The settlers’ roots had dug deep.
A bend revealed the hotel. There was a woman slumped against the wall outside, a bottle in her hand as she baked on the hot pavement, and oblivious to the music and laughter coming from inside. Two children crouched patiently by her side, their eyes old.
Further out of town the reserve radiated watchfulness. Emaciated dogs rushed to threaten her, their hides lumpy with bush ticks.
They were in the place where her mother was born. She lay warm between the two dogs, half listening to her mother’s song of how the moon crept out of its hiding place in the earth. The sky was dark, the creek a gentle murmur in her ears. She was sleepy. Just behind the trees the moon glow softly lightened the sky. Cicada’s began to call. On
e of the dogs lifted its head and growled when a dingo howled in the distance. Suddenly, a star shot in a blazing arc across the sky. She smiled as she snuggled into the dogs’ warm bodies and listened to her mother sing.
A magpie carolled its evening lullaby.
‘Run . . . Kirra, Kirra,’ she whispered, and her tongue curled around the name and owned it.

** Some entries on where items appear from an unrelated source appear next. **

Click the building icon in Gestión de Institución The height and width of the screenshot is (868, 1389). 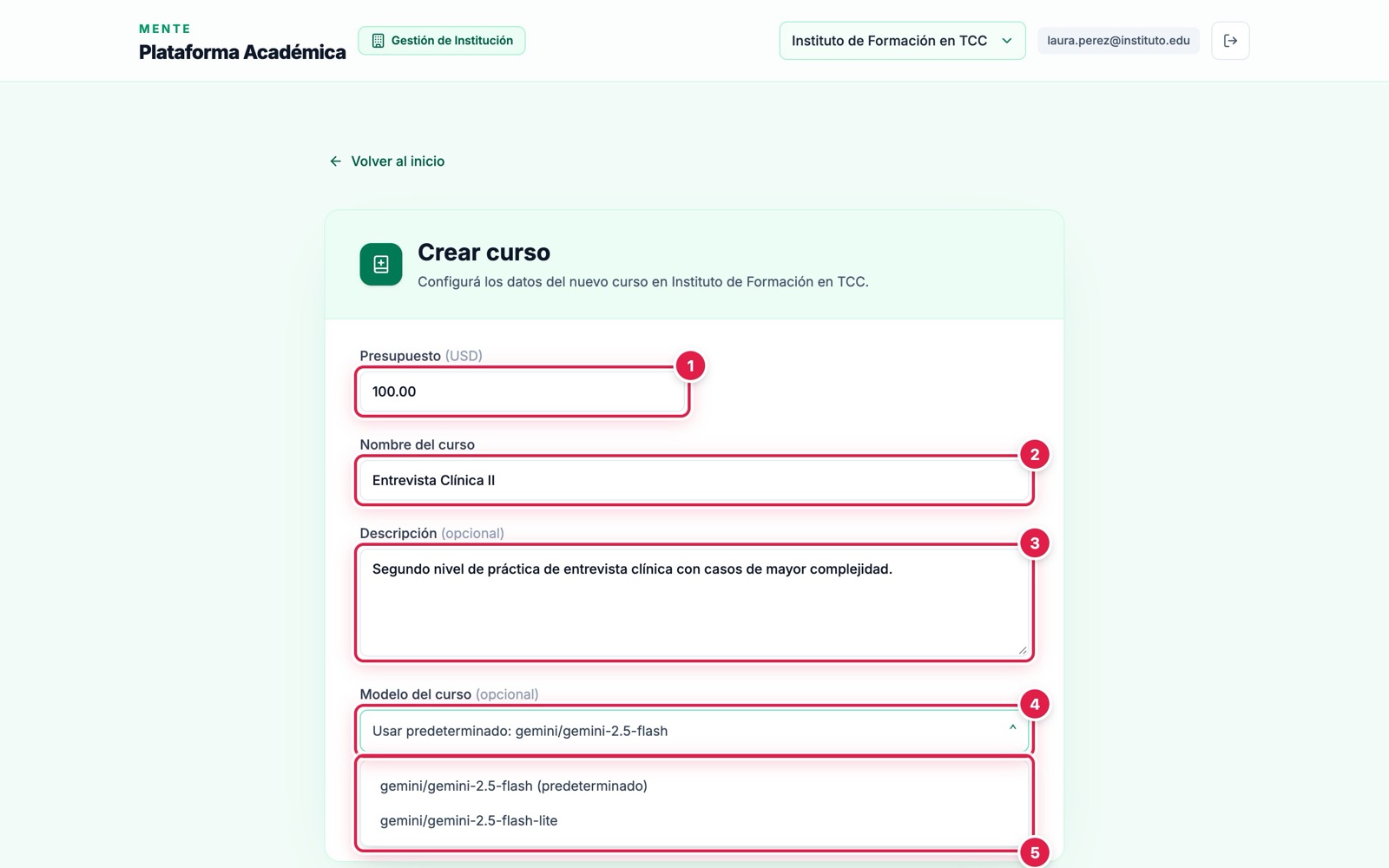point(378,41)
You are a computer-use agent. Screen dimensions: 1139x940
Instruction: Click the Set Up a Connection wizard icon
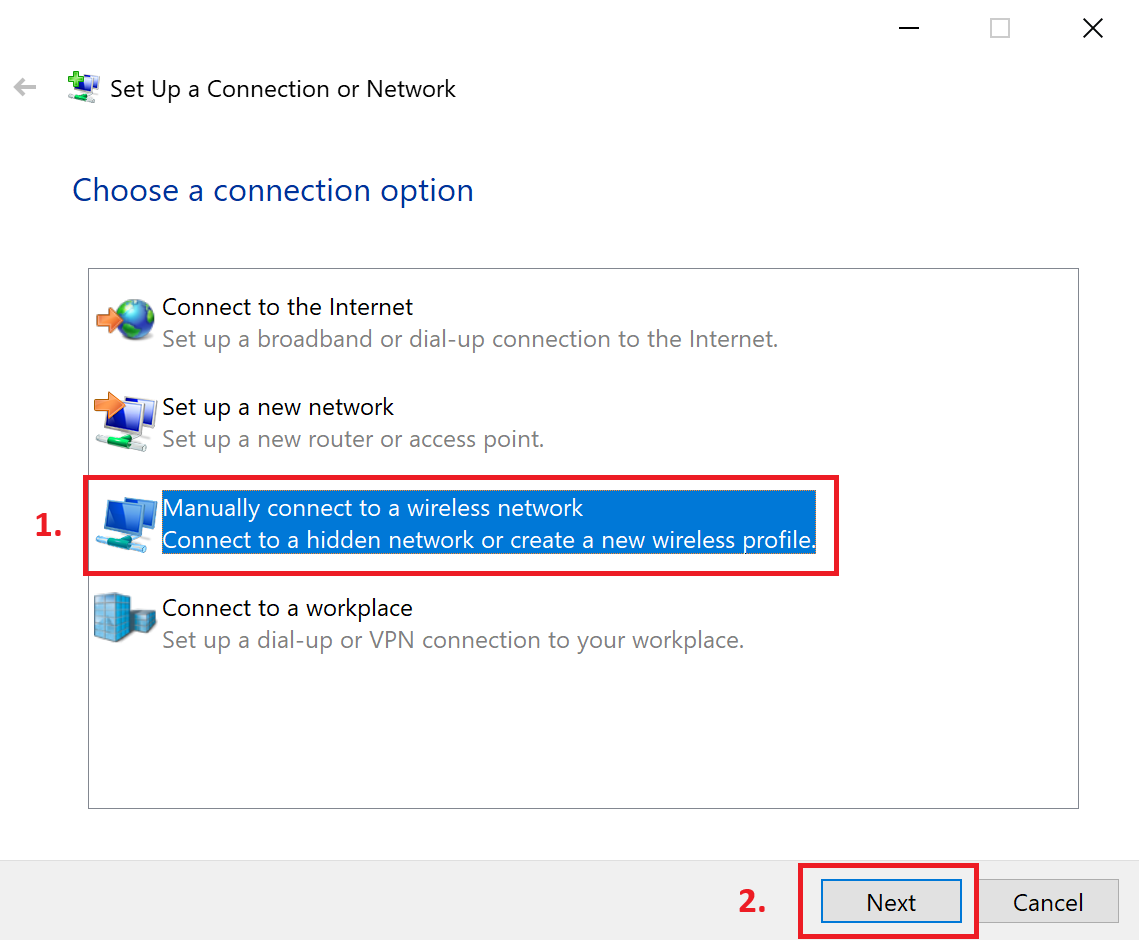pos(84,87)
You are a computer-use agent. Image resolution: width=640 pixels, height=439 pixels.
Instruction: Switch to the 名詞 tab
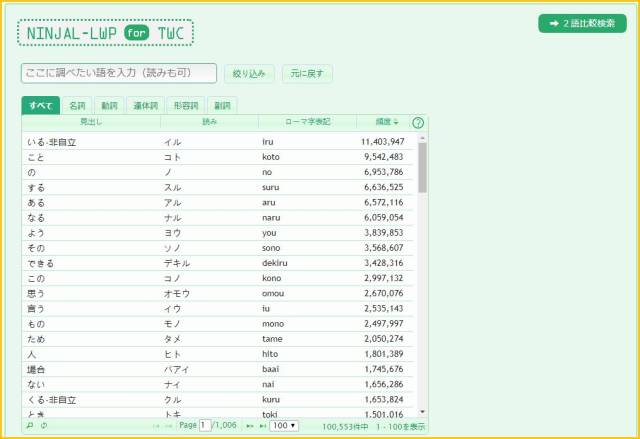[77, 105]
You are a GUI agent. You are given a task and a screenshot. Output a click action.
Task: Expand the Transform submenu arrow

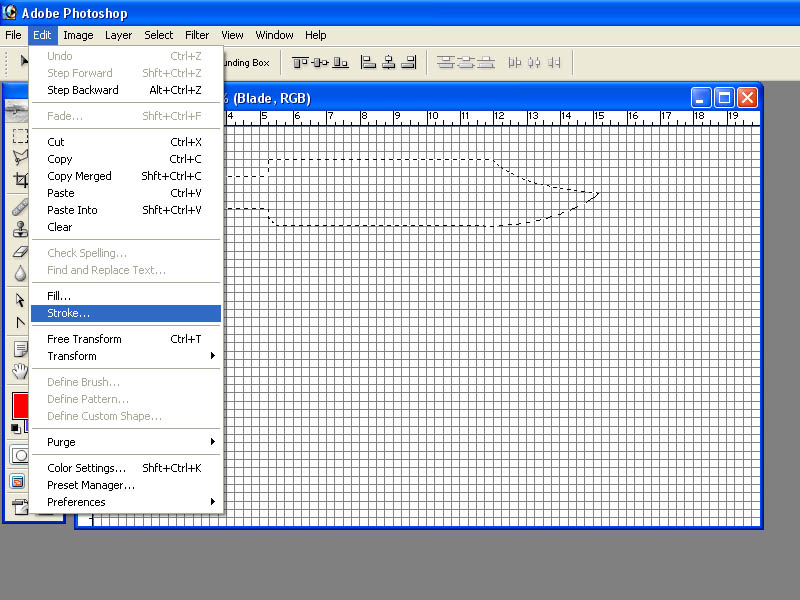[x=213, y=356]
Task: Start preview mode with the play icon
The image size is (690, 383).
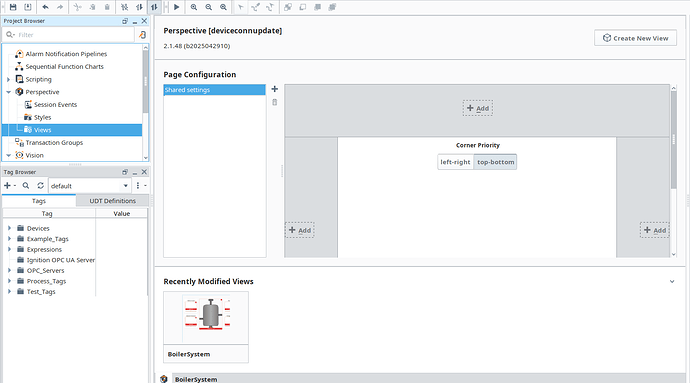Action: pos(176,7)
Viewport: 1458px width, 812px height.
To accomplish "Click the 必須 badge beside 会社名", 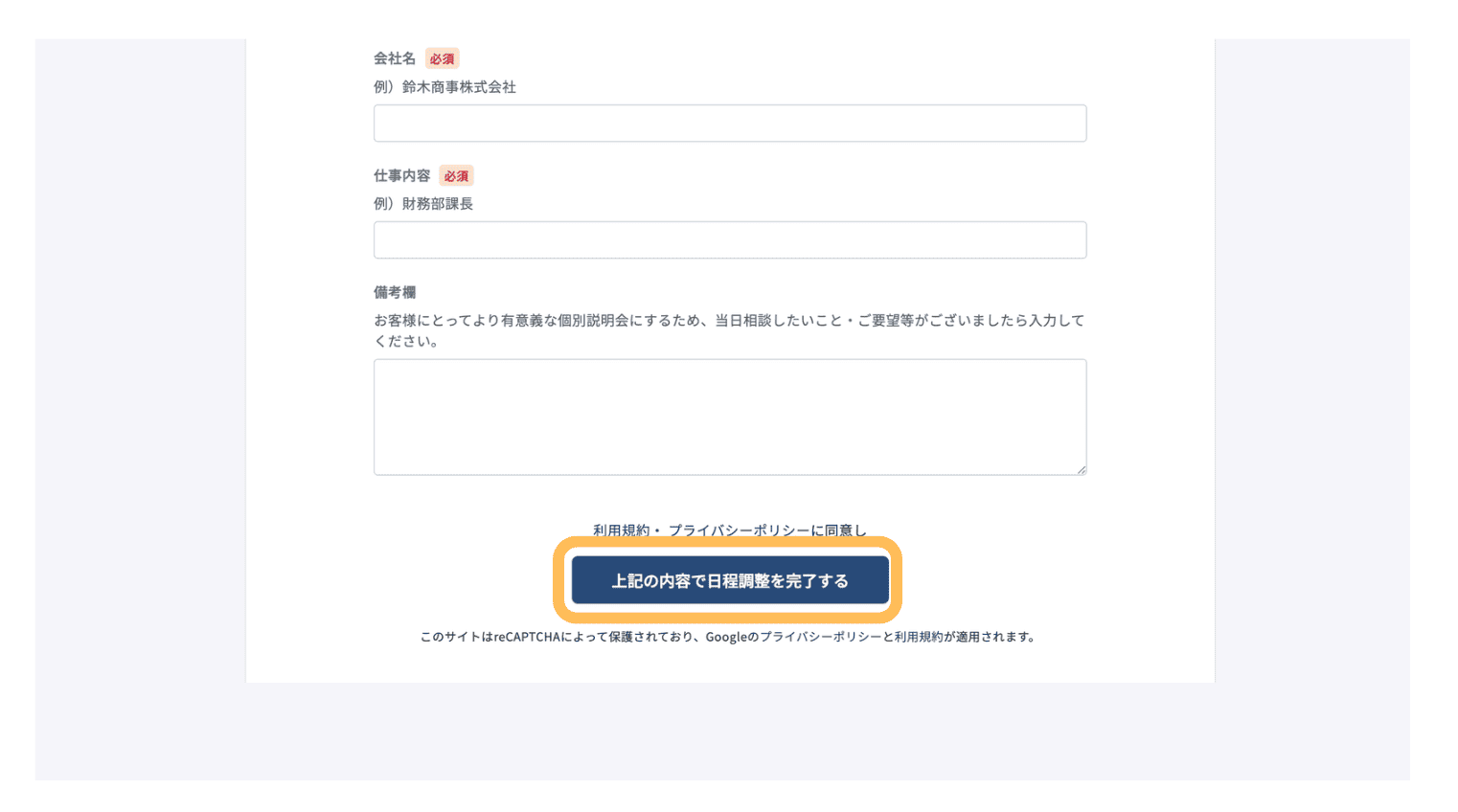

She had known that her mother was still alive. But not like this.
It was hard to believe the old women in a pink, stained dress was her mother. Her eyes stared unseeingly towards the hills, and she made a low keening noise in her throat as she rocked back and forth. Her skin was thin, brown bark sagging over a frame of bones.
Neither of them knew the other in the void created for them.
‘Ruby, she hit her head on a rock an ’aint never bin same since,’ her uncle said. ‘White fella doctor, him want to take Ruby away to hospital. We wouldn’t let him.’
Her uncle was white-bearded and big bellied - his woman and six grandchildren all lived in the tiny house amongst the dogs, flies and cockroaches.
‘Where are their parents?’
‘My son, he did a bloke in. Him in jail long time since, and his woman, she gone walkabout.’
She’d had a younger brother, long gone.
‘Poor fella, petrol took him off.’ Her uncle tapped his head. ‘Ruby took it real hard.’
Her uncle was a man of few words. The silence between them stretched into the evening.
The children stared at her through earth-brown eyes, their faces shy and solemn - somehow guarded.
They were so achingly like her own grandchildren, only different - less knowing of their place in the future, wiser of their place in the past. They made her uncomfortable.
They made her a bed on the floor next to her mother’s.